Marvel Rivals has proven to be one of the breakout successes of 2024, drawing more than 40 million players. Nonetheless, a new report suggests that NetEase, the game's China-based publisher, is taking aggressive cost-cutting measures leaving many global developers out of work, and at one point it allegedly even considered cutting the Marvel license to avoid Disney's fees.
NetEase founder and CEO William Ding was unhappy about paying Disney for the Marvel license, according to a Bloomberg report citing anonymous sources familiar with the company's operations.
There were reportedly talks of canceling the game, and Ding allegedly asked the game's artists to swap in original hero designs in an effort Bloomberg says "cost the company millions of dollars and was emblematic of the abrupt changes ushered in by the CEO." A NetEase spokesperson denied that account.

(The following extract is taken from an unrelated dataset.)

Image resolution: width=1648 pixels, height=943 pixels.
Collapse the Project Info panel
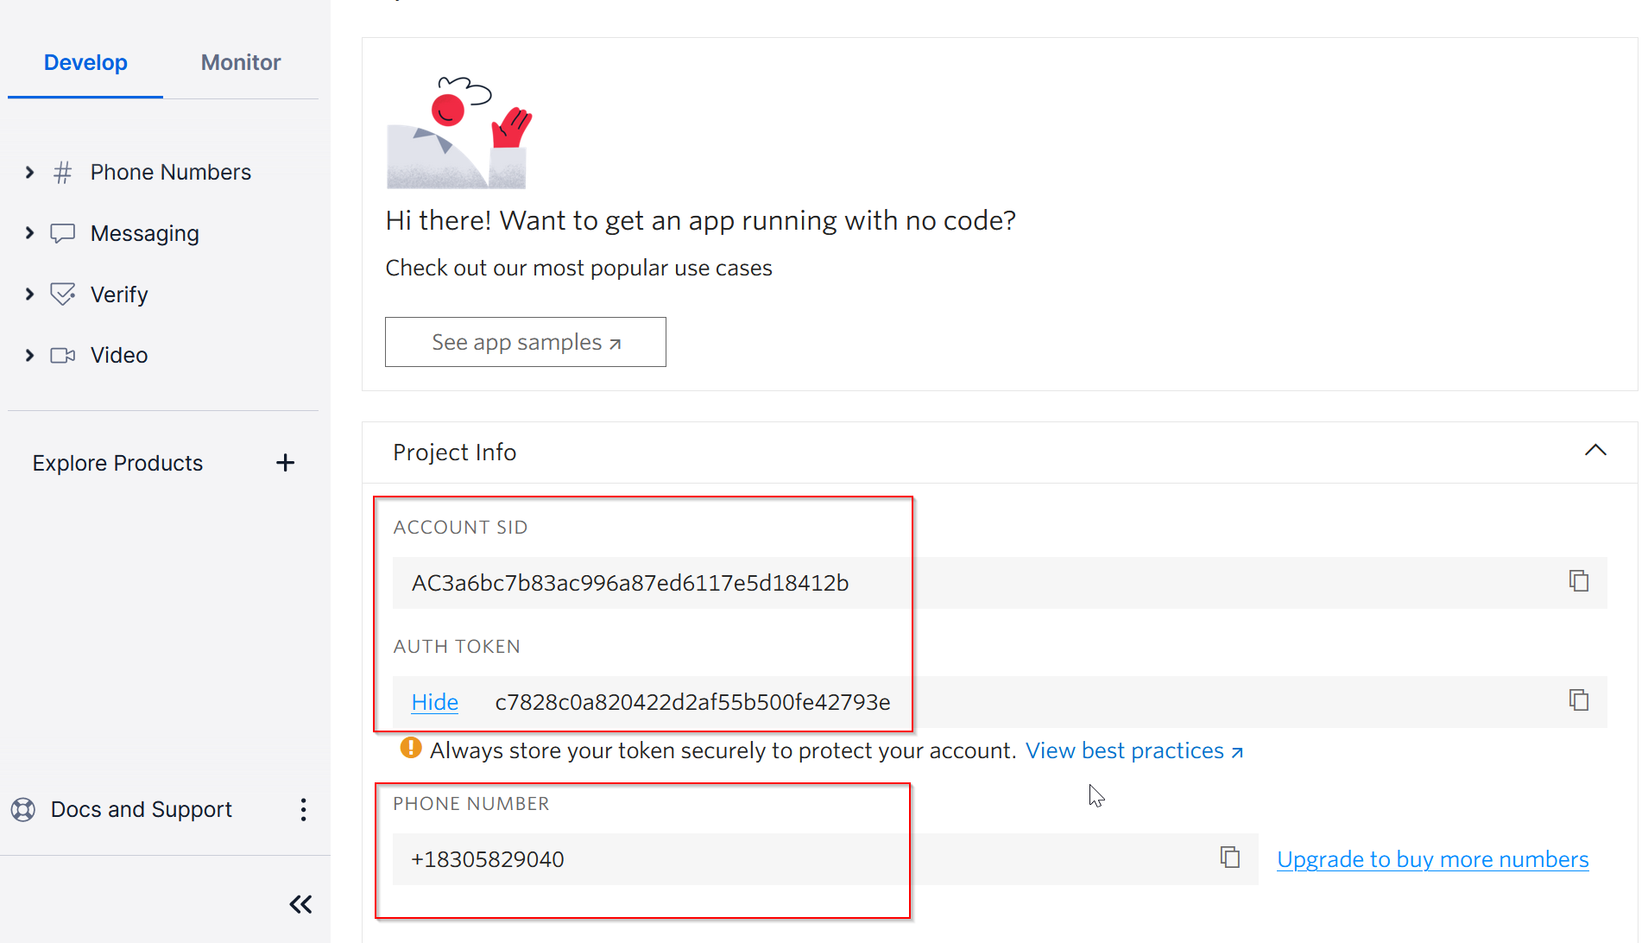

Despite the success of Marvel Rivals, a US-based team working on the game was laid off this week, following NetEase's withdrawal of funding from other global studios, including Worlds Untold in Canada and Jar of Sparks in the US.
NetEase tells Bloomberg that less than 60 employees lost their jobs at those two studios and that these moves do not constitute a "wide scale layoff." NetEase has also been cutting its investment in Japanese games, including 2024's shutdown of Visions of Mana studio Ouka.